▸ **Problem details**
Find the line below with "Viewport: 640px width, 360px". Print it and every line after it exactly, through the last line, leaving out the pictures.

[[ Records for the exercise open ]]

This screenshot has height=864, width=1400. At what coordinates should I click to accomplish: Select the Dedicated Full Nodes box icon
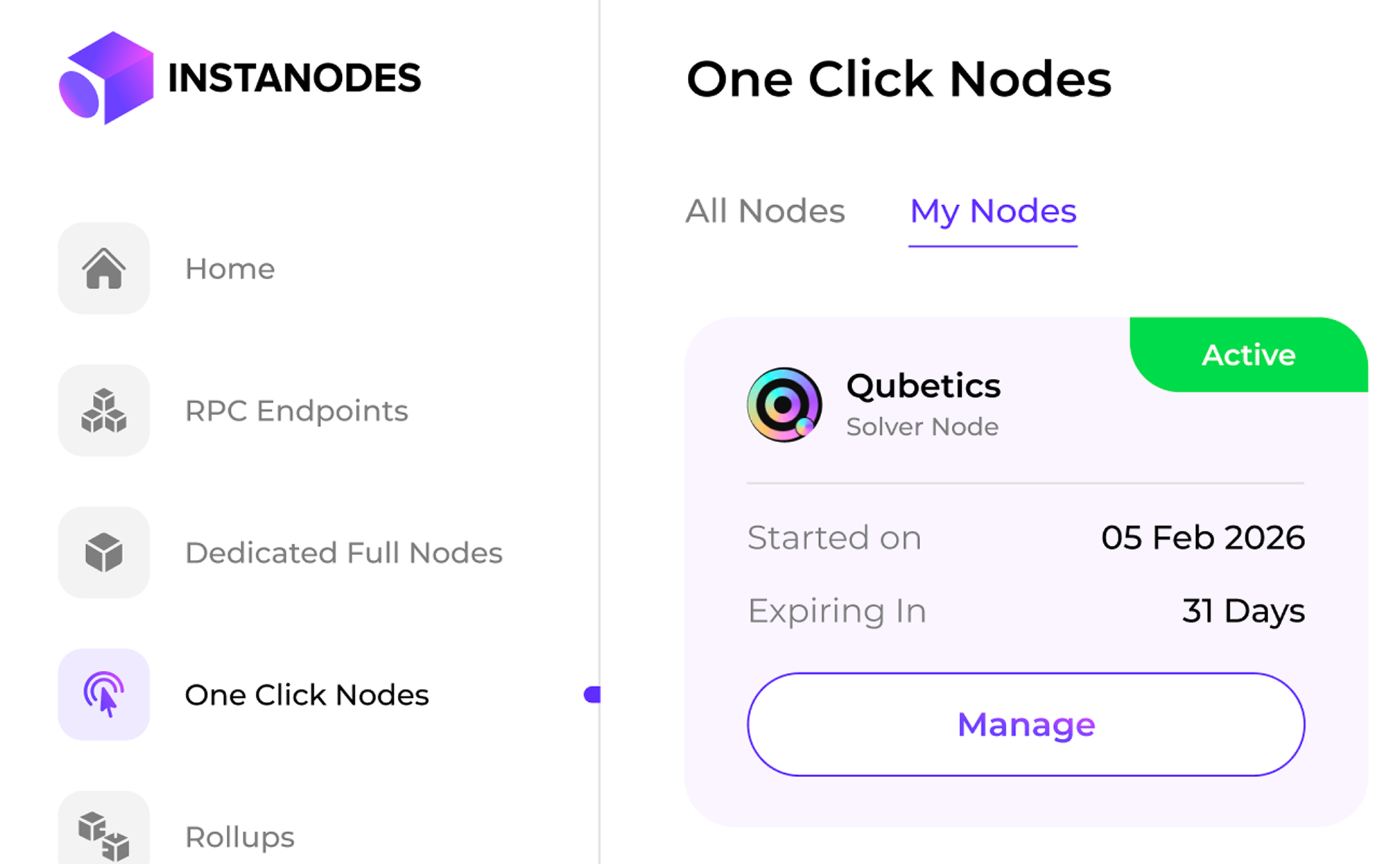[104, 552]
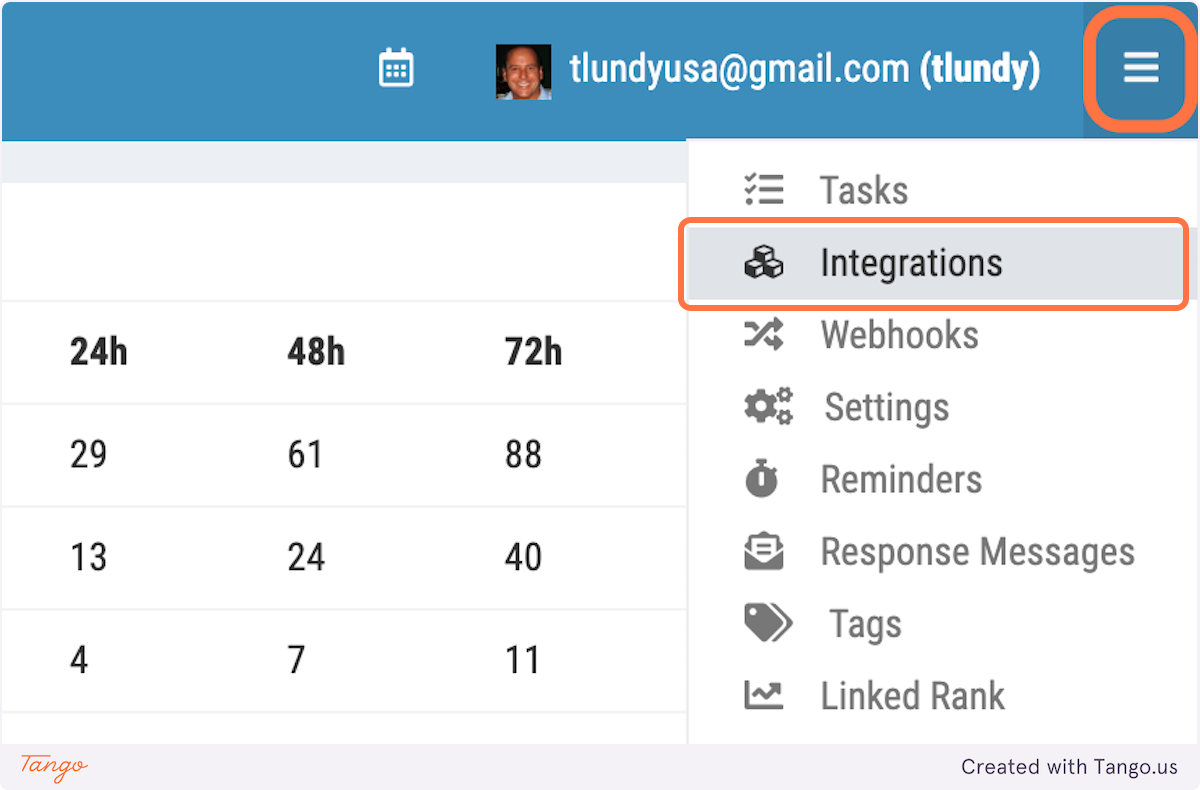Click the Settings gears icon
The height and width of the screenshot is (790, 1200).
768,407
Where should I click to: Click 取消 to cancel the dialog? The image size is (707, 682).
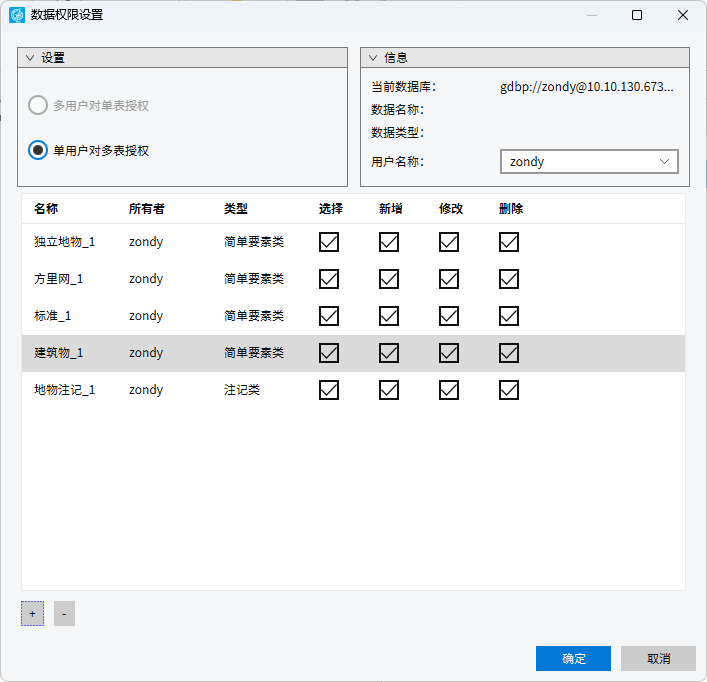click(x=658, y=658)
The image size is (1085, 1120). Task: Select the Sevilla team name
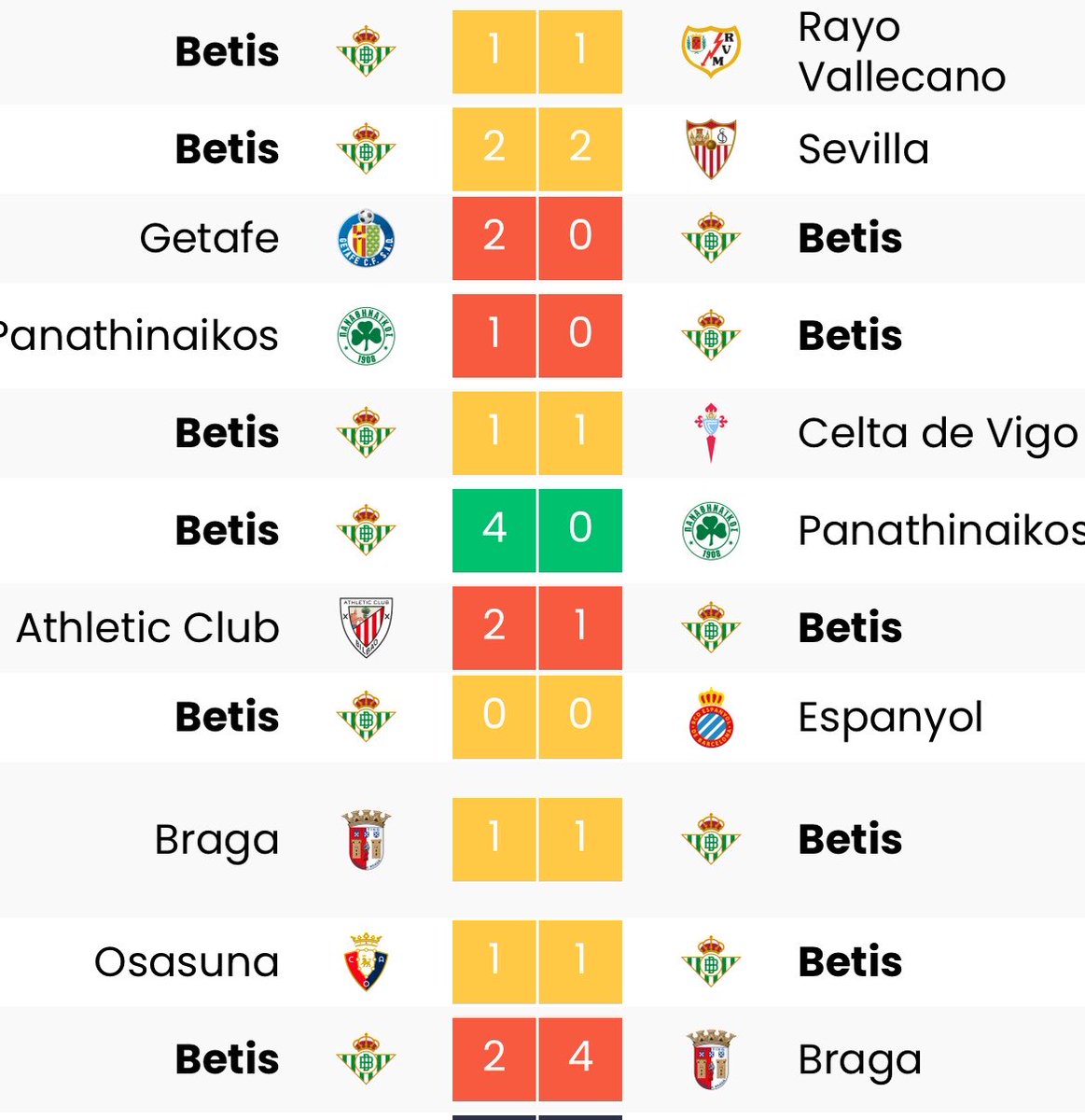coord(864,148)
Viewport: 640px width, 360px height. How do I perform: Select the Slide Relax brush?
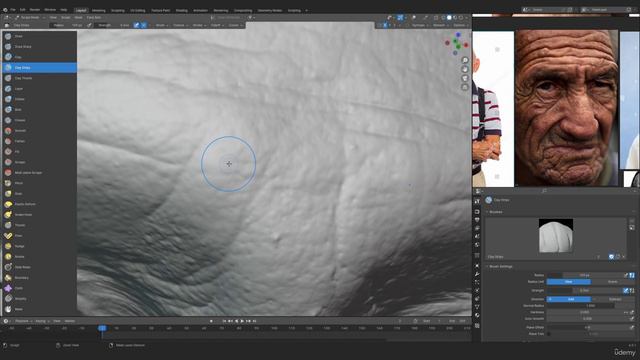(x=39, y=267)
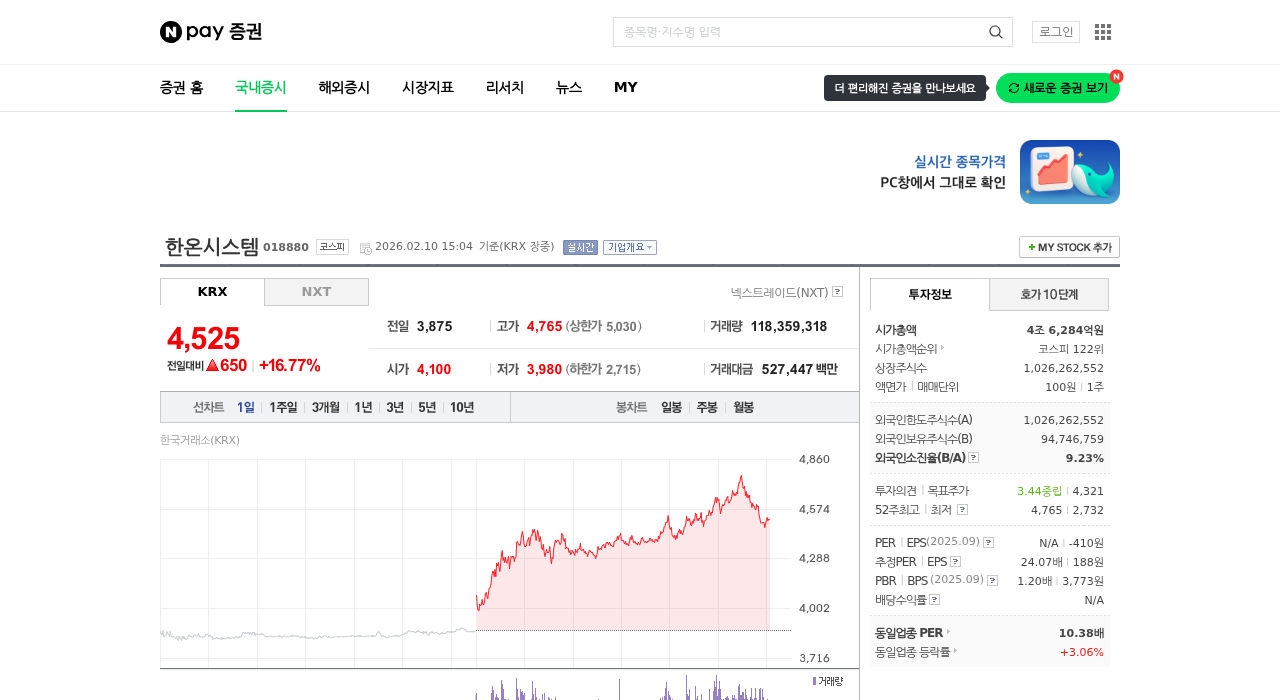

[[ Records for the exercise closed ]]

▸ **Exercise output**
Viewport: 640px width, 360px height. How do I perform: Select the Slide Relax brush?
(x=39, y=267)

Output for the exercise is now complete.